* What is required
Can you extend the commit notice below on lowering HIP pointer arguments through a coercing type, picking up after its last line?

* Selected extract
— start —

[clang] 15140e4 - [hip] Enable pointer argument lowering through coercing type.

Michael Liao via cfe-commits cfe-commits at lists.llvm.org
Tue Nov 5 10:05:40 PST 2019


Author: Michael Liao
Date: 2019-11-05T13:05:05-05:00
New Revision: 15140e4bacf94fbc509e5a139909aefcd1cc3363

URL: https://github.com/llvm/llvm-project/commit/15140e4bacf94fbc509e5a139909aefcd1cc3363
DIFF: https://github.com/llvm/llvm-project/commit/15140e4bacf94fbc509e5a139909aefcd1cc3363.diff

LOG: [hip] Enable pointer argument lowering through coercing type.

— end —

* Supplied data
— start —

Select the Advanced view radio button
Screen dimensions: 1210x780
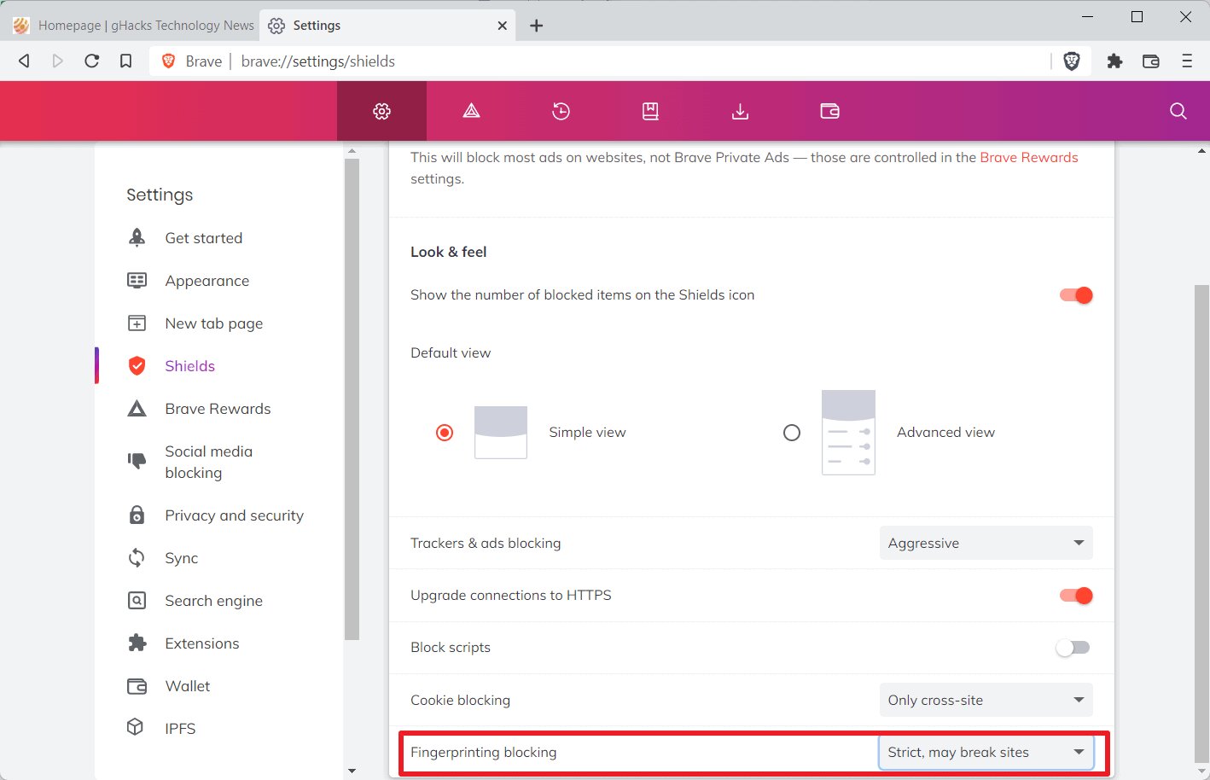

— end —

* Answer to this problem
Reviewers: tra, rjmccall, yaxunl

Subscribers: jvesely, nhaehnle, cfe-commits

Tags: #clang

Differential Revision: https://reviews.llvm.org/D69826

Added: 
    clang/test/CodeGenCUDA/amdgpu-kernel-arg-pointer-type.cu

Modified: 
    clang/lib/CodeGen/CGCall.cpp
    clang/lib/CodeGen/TargetInfo.cpp

Removed: 
    


################################################################################
diff  --git a/clang/lib/CodeGen/CGCall.cpp b/clang/lib/CodeGen/CGCall.cpp
index 62e8fa037013..e832e4c28334 100644
--- a/clang/lib/CodeGen/CGCall.cpp
+++ b/clang/lib/CodeGen/CGCall.cpp
@@ -1305,6 +1305,15 @@ static void CreateCoercedStore(llvm::Value *Src,
     DstTy = Dst.getType()->getElementType();
   }
 
+  llvm::PointerType *SrcPtrTy = llvm::dyn_cast<llvm::PointerType>(SrcTy);
+  llvm::PointerType *DstPtrTy = llvm::dyn_cast<llvm::PointerType>(DstTy);
+  if (SrcPtrTy && DstPtrTy &&
+      SrcPtrTy->getAddressSpace() != DstPtrTy->getAddressSpace()) {
+    Src = CGF.Builder.CreatePointerBitCastOrAddrSpaceCast(Src, DstTy);
+    CGF.Builder.CreateStore(Src, Dst, DstIsVolatile);
+    return;
+  }
+
   // If the source and destination are integer or pointer types, just do an
   // extension or truncation to the desired type.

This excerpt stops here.